Dr. Jon Padfield of Proffer Brainchild applied the Six Sygma analysis process to determine why ten offenders have been cut loose by mistake this year.
"We started looking at what happens from when an officer brings someone in for processing, how they move through the court and then when the order is given to release how that order is carried out," said Padfield. "We started looking at where there are bottlenecks, where there's duplicate effort going on."
With the approval of the Indiana Supreme Court, Marion County adopted the Odyssey case management system in June at the same time the sheriff was adopting a new Offender Management System to internally track inmates inside the corrections process.
"We did have some mistaken releases and some erroneous releases," said Col. Louie Dezelan. "We've had ten in the last year. Five of which we think were clerk errors on our part, five of which we think were situations where all of the information we needed wasn't communicated to us. In part that was because of the computer systems and in part because of so many courts having to deal with so many people."

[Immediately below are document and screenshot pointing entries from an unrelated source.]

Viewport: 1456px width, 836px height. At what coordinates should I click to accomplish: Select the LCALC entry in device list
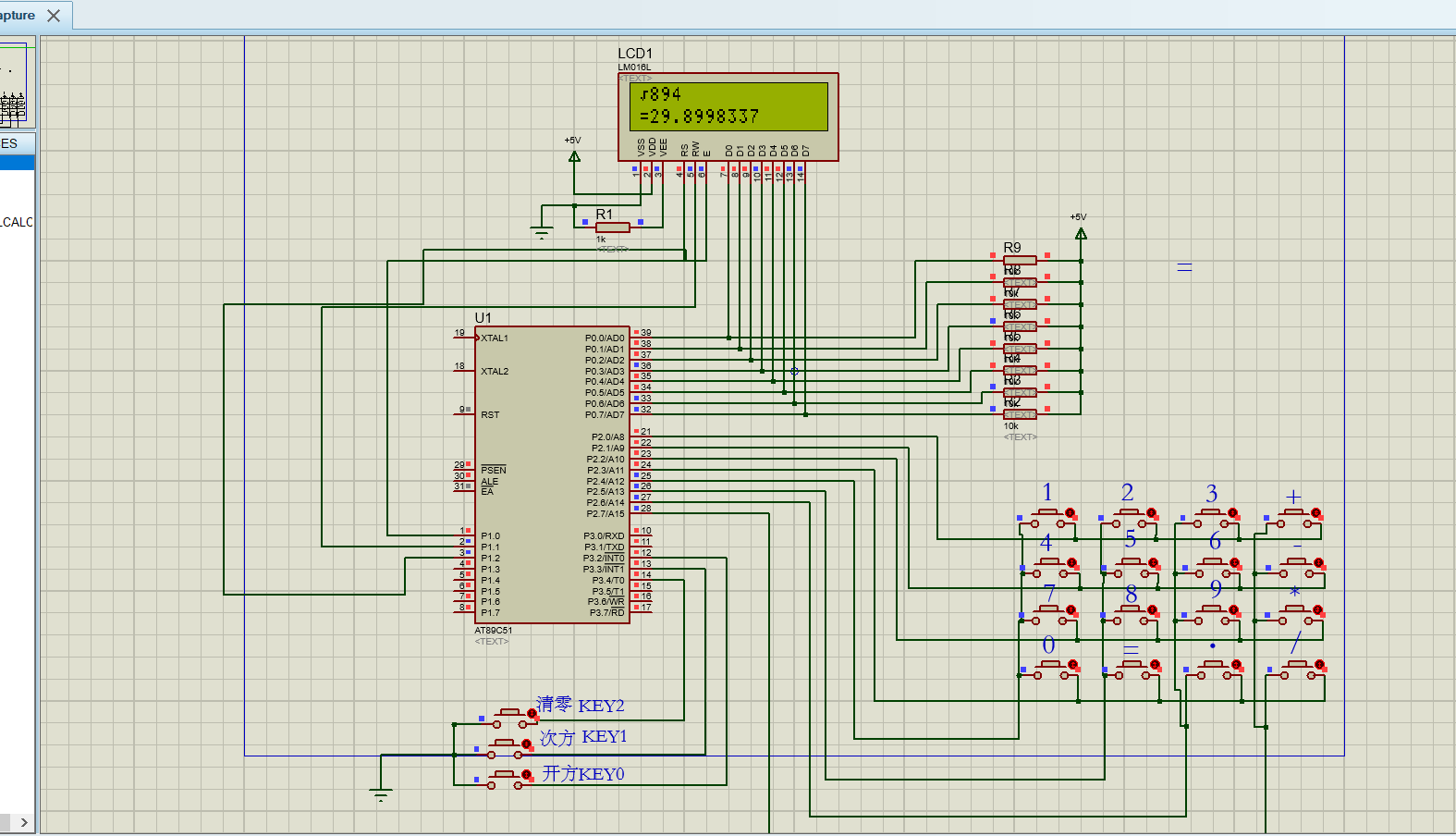17,222
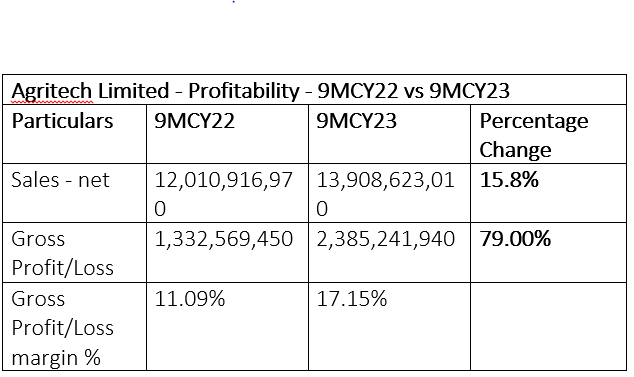Click the 2,385,241,940 gross profit cell
The image size is (634, 377).
(389, 252)
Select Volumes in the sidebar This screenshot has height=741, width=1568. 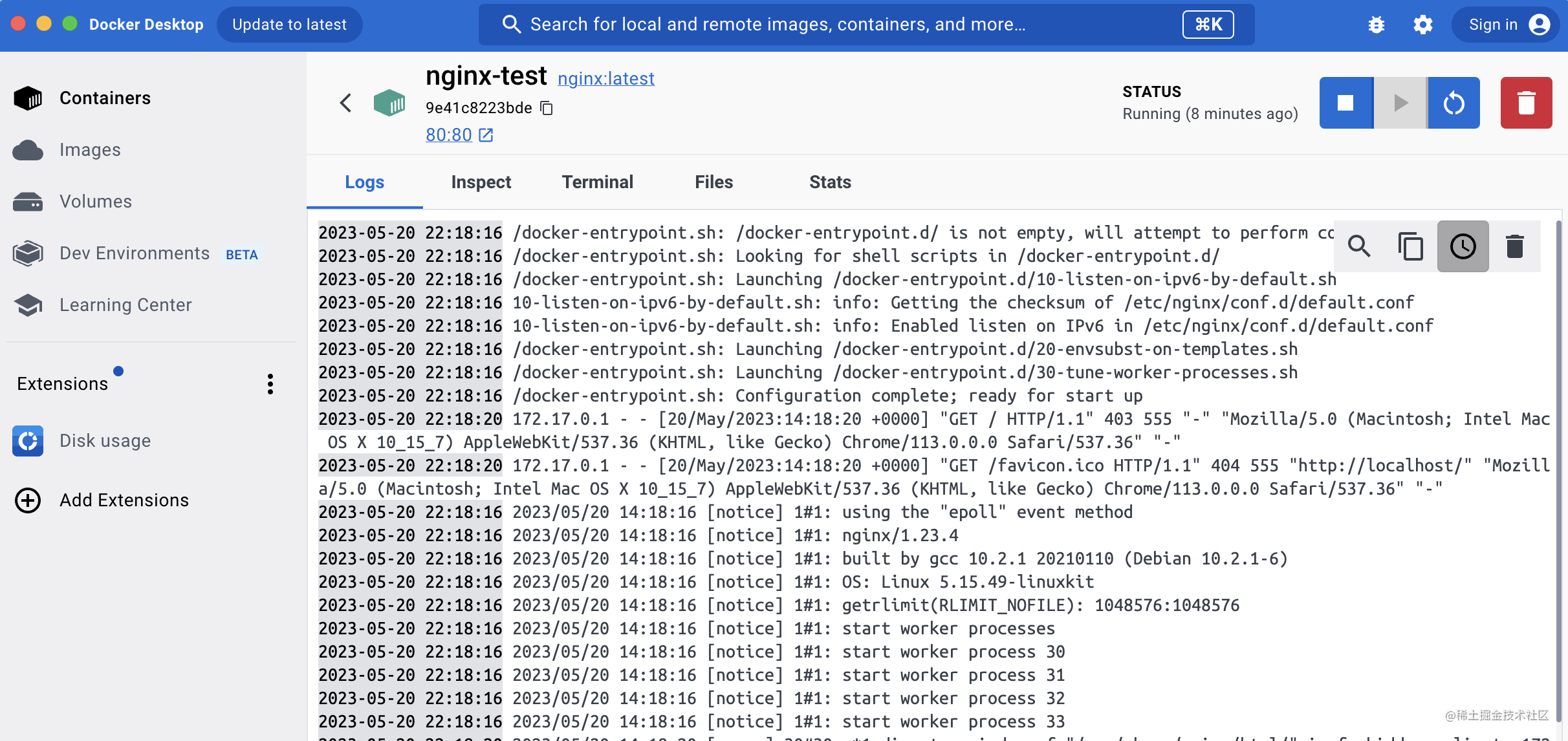(95, 202)
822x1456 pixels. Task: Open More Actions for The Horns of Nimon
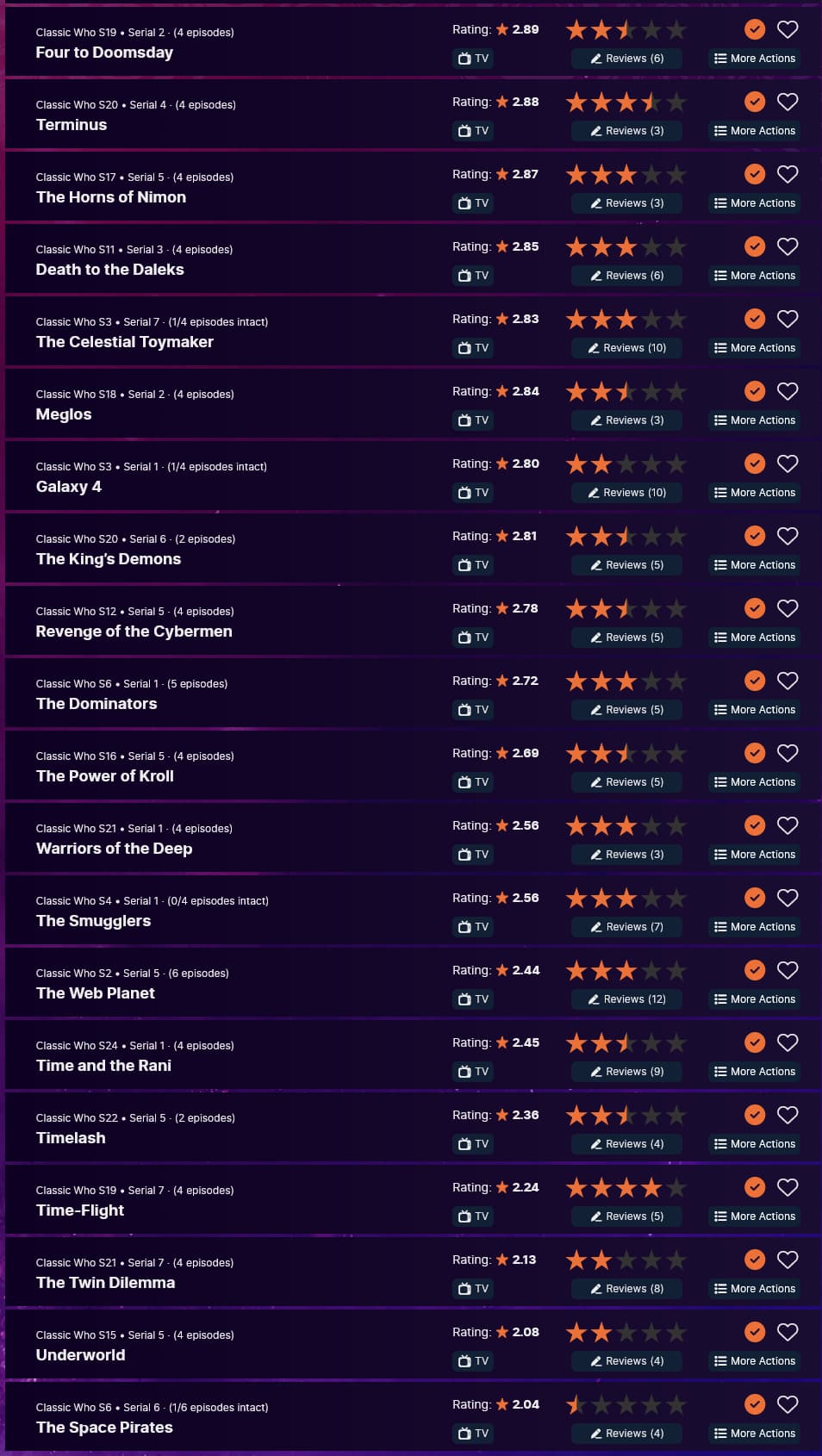tap(755, 203)
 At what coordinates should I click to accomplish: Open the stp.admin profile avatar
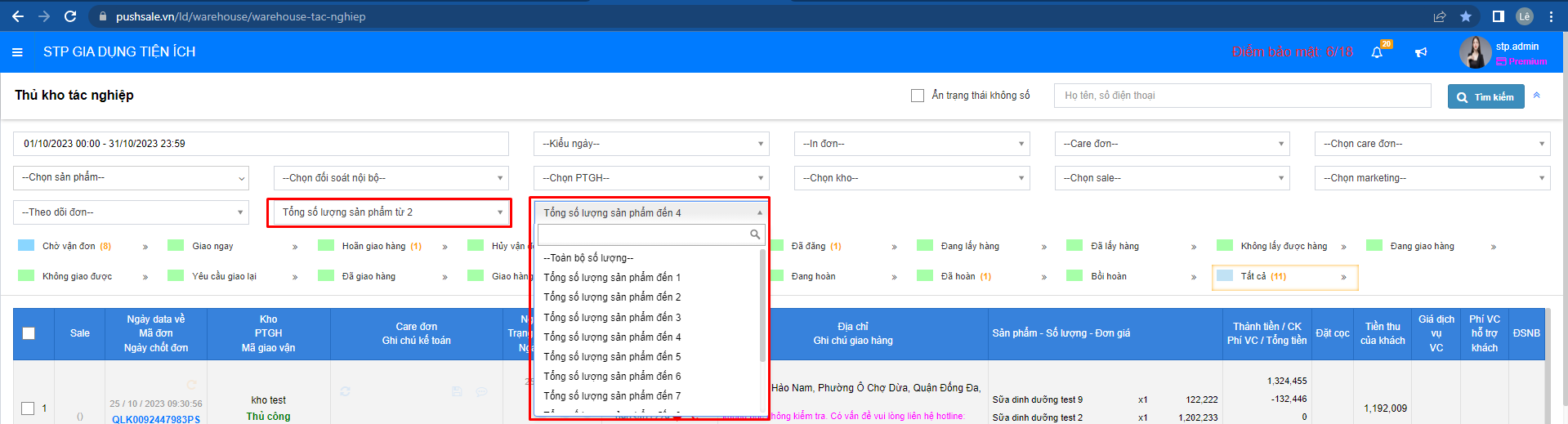(1475, 52)
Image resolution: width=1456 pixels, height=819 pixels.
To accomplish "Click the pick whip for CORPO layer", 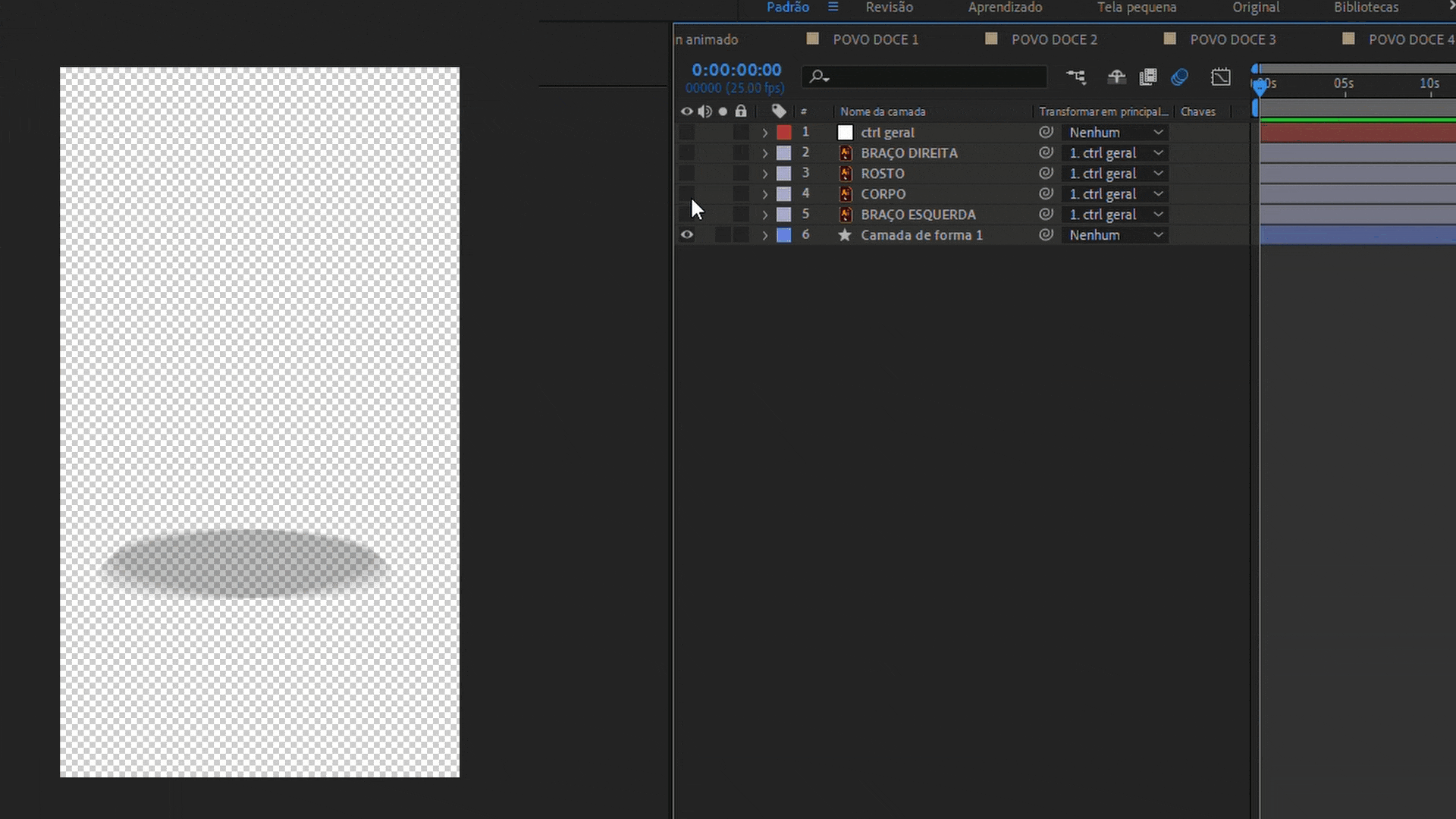I will [1046, 194].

Dezelan said the jail's record for mistaken releases in 2014 is comparable to years past.
"The people in our inmate records, they make more than 63,000 of these decisions every year. This year we had ten where there were errors. That's a minuscule number."
Padfield oversaw two days of analysis with stakeholders from throughout the Marion County criminal justice community, including the courts, the prosecutor, the public defender and the city's information technology office.
Though his review targeted issues inside the Marion County Sheriff's Office, Padfield recommended all the agencies undertake a similar analysis.
"There are other discussions that came up during the course of the days that I was working here," said Padfield. "From conversations that I heard in the room I believe there are other issues but I'm not in a position where I can elaborate on that.
"I believe there are many other areas that could benefit from doing the process mapping like we did on September 2nd and 3rd, taking an end-to-end look at the processes."
Investigators have told FOX59 News they are frustrated that full criminal histories have not transferred over from previous systems to Odyssey, leaving detectives and courts unaware of a suspect's past involvement.
Some of the 26 recommendations include a reduction in paperwork or the redundancy of multiple advisements regarding an offender's case status.
While Sheriff John Layton is considering some policy changes to curb inadvertent or delayed releases, some recommendations are being implemented immediately and others are slated to go into effect Oct. 1.